犬の心臓病の症状としては食欲が落ちた、疲れやすい、散歩を嫌がるなどの初期症状から、ぜーぜーと咳をする、なかなか咳が止まらない、呼吸が苦しそう、家の中でもじっとして動かないなどの中度のものがあります。さらに、重度になると腹水を起こしたり、呼吸困難になって失神してしまうことがあります。
また、心臓病は肺水腫などさまざまな合併症を引き起こす原因にもなり、動けなくなってくることから体の筋力や免疫が落ちることにもつながります。
小型犬の咳はもともと気管支が弱いことが原因で起こる場合も多いのですが、高齢の場合は、心臓病の可能性も頭に入れておいた方が良いでしょう。

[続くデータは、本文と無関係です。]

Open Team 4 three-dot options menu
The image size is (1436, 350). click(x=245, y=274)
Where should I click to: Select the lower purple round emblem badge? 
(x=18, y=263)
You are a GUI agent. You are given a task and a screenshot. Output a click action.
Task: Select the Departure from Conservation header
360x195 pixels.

中型、大型犬の場合でもしょっちゅう咳をするようなら心臓病も疑わないといけません。心臓病は、夜間や明け方に咳が多いのも特徴の一つです。
少しでも様子がおかしいなと思ったら、すぐ病院で診てもらいましょう。また、加齢ともに定期的な受診でその変化に気づいてあげたいですよね。
犬の心臓病の原因には生まれつきの先天性のものと、高齢や生活習慣による後天性のものがあります。後天的な心臓病は、ある意味どの犬にも起こる可能性があると言えます。

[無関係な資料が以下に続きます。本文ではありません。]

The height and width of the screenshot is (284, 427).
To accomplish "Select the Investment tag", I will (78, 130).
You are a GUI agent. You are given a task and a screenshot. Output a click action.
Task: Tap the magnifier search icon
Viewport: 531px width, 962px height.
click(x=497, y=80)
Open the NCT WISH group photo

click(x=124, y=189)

シニア犬、犬種としては小型犬には特に注意が必要です。6歳ごろからそのリスクが増加し始め、どんどん年を重ねるごとに発症率が増えてきます。
プードル、ダックスフンド、ポメラニアン、シュナウザー、ゴールデンレトリバーなど。
ポメラニアン、マルチーズなど。
ラブラドールレトリバー、ゴールデンレトリバー、ドーベルマン、セントバーナード、ジャーマンシェパードなど。(大型犬の心臓疾患の場合、まずは心筋症が疑われます。)

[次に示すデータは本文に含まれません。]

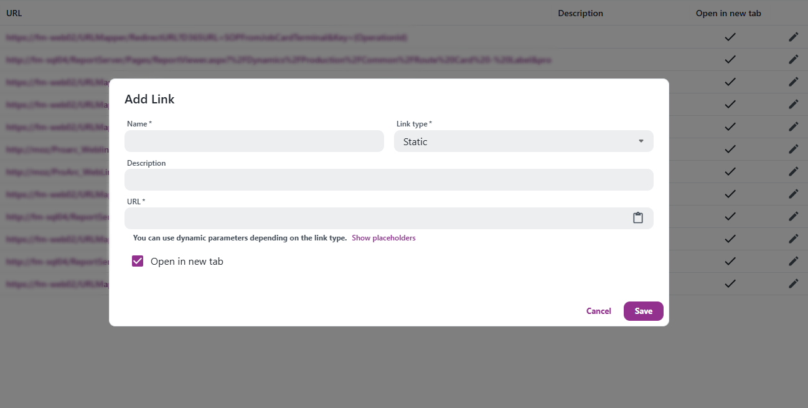Edit the first link using its pencil icon
The height and width of the screenshot is (408, 808).
794,37
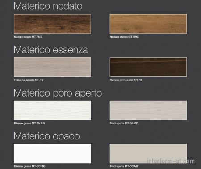The width and height of the screenshot is (201, 169).
Task: Click the Nodato chiaro MT-RNC label
Action: pyautogui.click(x=124, y=37)
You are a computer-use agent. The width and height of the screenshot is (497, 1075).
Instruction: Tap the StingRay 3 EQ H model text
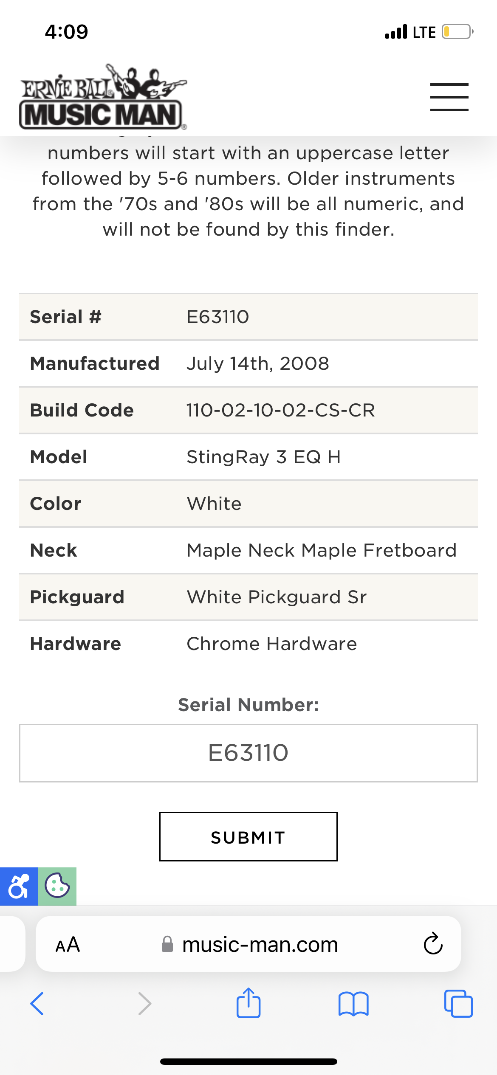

心臓は、体の中で全身に血液を送り届ける大切なポンプの役割を持つ臓器です。犬の心臓は一日に約18万回鼓動し、4つの部屋がお互いに連動して、休むことなくずっと血液を全身に送ります。
加齢などで体が弱ってくると心臓の機能も低下し、全身に十分な栄養分と酸素を送り出せなくなります。これが心臓病の始まりです。
ほうっておいてひどくなってくると、どんどん栄養分と酸素が足りない状態が悪化し、さらに、心臓は頑張って送り出す血液を増やそうとします。結果、心臓の負担が増えてダメージが大きくなり、悪循環に陥ります。
心臓の左側には僧帽弁(そうぼうべん)という血液を全身に送り出すときに部屋を閉じる役割のひだのような弁があるのですが、犬では僧帽弁閉鎖不全症といい、この弁がうまく閉じなくなることが最も多い原因と言われています。
様子がおかしい、元気が無いと病院に行って心臓病だとわかったらどんな治療になるのでしょうか。
まずは簡単な検査から、聴診器で心音を聞くことから始まります。ここで雑音があるようならレントゲン、心電図、エコーなどの詳細検査をしていくことになります。
発見が早くまだ症状が軽ければ、内服薬での治療からのスタートが一般的です。多く使われるのは、ACE阻害剤という血管を広げる薬。心臓が十分に送り出せない栄養や酸素を送るために負荷をかけ、悪循環を軽くすることが目的です。
そして、食事療法。不整脈を起こす原因となる塩分を控える食事に切り替えます。塩分の取りすぎは不整脈を招き、心臓にさらに負荷をかけます。
そのため、塩分を控える食事への切り替えはとても大事な治療です。また、肥満も心臓への負担を大きくします。ワンちゃんの肥満を防止するためにも低カロリーのフードを選ぶようにしましょう。
心臓に雑音が無いかどうか飼い主さんが犬の胸に耳を押し当てて聞いた場合、一定のリズムではなく聴こえるということがありますが、呼吸により心拍数が乱れることはよくあること。
なのでびっくりせず、獣医さんが心音を聞くときは、なるべく呼吸による乱れが無いように落ち着かせてあげるようにしてください。